* [DOCUMENT EXCERPT]
##############################

The government of President Filipe Nyusi in Maputo, Mozambique’s southern capital, has pushed the “terrorist” label, and Washington has eagerly embraced it. Their aim is to cover up the complex political and social roots of the conflict and to justify a counterinsurgency campaign aimed at defending the interests of a ruling national oligarchy, transnational energy corporations and global finance capital.

The roots of the insurgency in Cabo Delgado lie in the conditions of stark inequality that characterize Mozambique, where, according to figures released before the impact of the COVID-19 pandemic, more than half of the population live under conditions of absolute poverty. Wealth is monopolized by a small ruling elite dominated by the ruling FRELIMO (Front for the Liberation of Mozambique) party and its cohorts and concentrated in Maputo.

Cabo Delgado, among the least developed areas of the country, has seen increasing amounts of wealth extracted from beneath its soil with the development of the natural gas projects as well as ruby mining. Virtually none of this wealth, however, has benefited the impoverished masses. Muslims, who are a minority in Mozambique, constitute more than half of the province’s population. Political domination of the province, however, has been monopolized by the predominantly Catholic Makonde ethnic group, of which President Nyusi is a member.

##############################

* [PROBLEMS TO WORK ON]
(1) Transcribe the passage on the Cabo Delgado insurgency, starting at "The government of" and ending at "concentrated in Maputo.".
(2) According to the passage on the Cabo Delgado insurgency, why have the government in Maputo and Washington promoted the "terrorist" label?
(3) Write the next part of the passage on the Cabo Delgado insurgency, starting after its final sentence.
The material that comes next was taken from a separate source.

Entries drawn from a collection
##############################

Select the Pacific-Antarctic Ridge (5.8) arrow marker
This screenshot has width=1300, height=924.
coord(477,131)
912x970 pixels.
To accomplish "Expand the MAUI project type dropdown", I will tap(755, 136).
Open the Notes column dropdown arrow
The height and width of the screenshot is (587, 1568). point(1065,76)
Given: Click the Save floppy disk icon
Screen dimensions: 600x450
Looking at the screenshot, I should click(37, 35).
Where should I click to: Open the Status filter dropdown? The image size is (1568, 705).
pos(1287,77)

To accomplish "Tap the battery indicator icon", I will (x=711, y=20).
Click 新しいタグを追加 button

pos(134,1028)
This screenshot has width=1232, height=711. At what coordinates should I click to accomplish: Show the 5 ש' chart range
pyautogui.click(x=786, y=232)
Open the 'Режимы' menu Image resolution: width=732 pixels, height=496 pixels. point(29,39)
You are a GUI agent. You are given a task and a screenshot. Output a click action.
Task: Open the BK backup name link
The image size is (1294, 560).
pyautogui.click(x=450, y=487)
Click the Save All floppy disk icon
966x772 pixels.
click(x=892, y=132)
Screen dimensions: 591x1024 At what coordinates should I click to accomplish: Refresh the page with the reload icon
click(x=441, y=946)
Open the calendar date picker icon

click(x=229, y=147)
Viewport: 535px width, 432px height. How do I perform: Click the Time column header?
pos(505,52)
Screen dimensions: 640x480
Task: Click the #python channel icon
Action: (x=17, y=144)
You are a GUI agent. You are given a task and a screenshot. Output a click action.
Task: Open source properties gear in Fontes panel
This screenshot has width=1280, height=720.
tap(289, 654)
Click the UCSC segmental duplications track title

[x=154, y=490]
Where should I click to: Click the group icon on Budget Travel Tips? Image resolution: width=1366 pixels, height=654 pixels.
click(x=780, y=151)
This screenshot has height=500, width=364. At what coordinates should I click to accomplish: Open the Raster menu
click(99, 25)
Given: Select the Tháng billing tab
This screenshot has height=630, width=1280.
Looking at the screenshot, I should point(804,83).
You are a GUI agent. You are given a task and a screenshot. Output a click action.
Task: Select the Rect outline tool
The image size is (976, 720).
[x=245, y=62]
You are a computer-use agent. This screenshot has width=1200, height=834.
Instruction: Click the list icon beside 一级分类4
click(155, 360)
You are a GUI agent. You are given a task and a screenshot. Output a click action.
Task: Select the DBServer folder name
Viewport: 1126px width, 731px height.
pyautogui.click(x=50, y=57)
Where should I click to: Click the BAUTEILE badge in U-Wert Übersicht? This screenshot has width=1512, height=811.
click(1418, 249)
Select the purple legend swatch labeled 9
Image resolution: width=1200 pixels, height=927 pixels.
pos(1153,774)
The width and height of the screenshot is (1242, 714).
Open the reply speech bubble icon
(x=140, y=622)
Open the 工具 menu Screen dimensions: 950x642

##############################

* [WRITTEN RESPONSES]
(1)
The government of President Filipe Nyusi in Maputo, Mozambique’s southern capital, has pushed the “terrorist” label, and Washington has eagerly embraced it. Their aim is to cover up the complex political and social roots of the conflict and to justify a counterinsurgency campaign aimed at defending the interests of a ruling national oligarchy, transnational energy corporations and global finance capital.

The roots of the insurgency in Cabo Delgado lie in the conditions of stark inequality that characterize Mozambique, where, according to figures released before the impact of the COVID-19 pandemic, more than half of the population live under conditions of absolute poverty. Wealth is monopolized by a small ruling elite dominated by the ruling FRELIMO (Front for the Liberation of Mozambique) party and its cohorts and concentrated in Maputo.

(2) They use it to hide the complex political and social roots of the conflict. It also justifies a counterinsurgency campaign that defends the interests of a ruling national oligarchy, transnational energy corporations and global finance capital.

(3)
The immediate spark for the armed conflict came in 2017, after the government sought to suppress a layer of Muslim youth, some of them educated in Saudi Arabia, who had sought to introduce a stricter form of Islam and challenged older Muslim clerics with ties to the FRELIMO regime.

FRELIMO, considered at the time one of the most radical of the African nationalist movements, came to power in 1975 after a 10-year-long armed struggle against Portuguese colonialism. Independence came after the overthrow of Portugal’s Salazar dictatorship in 1974. It was followed, however, by 15 years of bloody civil war in which the apartheid regime in South Africa, the white minority regime in Rhodesia and the US Central Intelligence Agency backed a counterrevolutionary movement known as RENAMO (Mozambique National Resistance) in a bloody conflict that would claim a million lives.

That today’s FRELIMO regime of President Nyusi is calling on the very same forces against which the movement fought in the independence struggle to assist it in suppressing an insurgency speaks volumes about the organic incapacity of the bourgeois nationalist movements to realize the aspirations of the African masses for freedom from foreign domination, democracy and social justice. As in South Africa, Zimbabwe and elsewhere on the African continent, Mozambique’s former “freedom fighters” and self-styled Marxists have turned themselves into a gang of corrupt millionaire politicians and comprador capitalists.

In addition to the US Special Operations troops that have been deployed to Mozambique, Portugal, the country’s old colonial master, has announced that it is sending at least 60 special forces “trainers.”

The Mozambican security forces have also relied heavily on a South African-based private military contractor, the Dyck Advisory Group (or DAG), which consists of South African mercenaries commanded by Lionel Dyck, a former colonel in the Rhodesian army. The DAG has been charged by Amnesty International with crimes against humanity, including dropping so-called barrel bombs on population centers, firing machine guns from helicopters into crowds and attacking schools and hospitals.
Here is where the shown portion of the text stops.